- [Exercise instructions] Go over the listing that follows and work out how many lines have the string "agent"; reply with the number by itself.

- [Excerpted records]

+---+

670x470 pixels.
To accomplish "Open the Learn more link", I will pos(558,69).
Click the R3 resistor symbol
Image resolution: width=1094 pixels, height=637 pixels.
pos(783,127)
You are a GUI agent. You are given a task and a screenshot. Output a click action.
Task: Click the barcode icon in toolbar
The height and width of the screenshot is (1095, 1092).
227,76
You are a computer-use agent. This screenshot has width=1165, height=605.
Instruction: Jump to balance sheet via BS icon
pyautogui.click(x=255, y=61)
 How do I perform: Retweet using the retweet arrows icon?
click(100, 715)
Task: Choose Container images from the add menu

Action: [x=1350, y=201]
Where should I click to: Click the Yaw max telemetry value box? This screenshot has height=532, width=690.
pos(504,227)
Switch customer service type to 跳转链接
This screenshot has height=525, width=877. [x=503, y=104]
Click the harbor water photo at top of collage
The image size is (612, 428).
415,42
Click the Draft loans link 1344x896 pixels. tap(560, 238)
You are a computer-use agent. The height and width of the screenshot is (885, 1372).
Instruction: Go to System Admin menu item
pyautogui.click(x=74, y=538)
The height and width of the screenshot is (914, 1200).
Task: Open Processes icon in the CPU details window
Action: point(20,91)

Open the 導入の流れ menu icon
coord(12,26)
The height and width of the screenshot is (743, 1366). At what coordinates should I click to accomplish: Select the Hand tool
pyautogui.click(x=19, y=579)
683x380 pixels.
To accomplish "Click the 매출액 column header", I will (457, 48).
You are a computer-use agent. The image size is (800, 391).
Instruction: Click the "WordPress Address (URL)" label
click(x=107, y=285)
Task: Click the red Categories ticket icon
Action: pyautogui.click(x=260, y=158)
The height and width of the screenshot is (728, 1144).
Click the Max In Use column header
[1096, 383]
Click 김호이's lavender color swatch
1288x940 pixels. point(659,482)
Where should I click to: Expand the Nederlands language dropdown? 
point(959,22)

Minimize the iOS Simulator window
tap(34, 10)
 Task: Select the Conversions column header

+---+

- [Worked solution] 4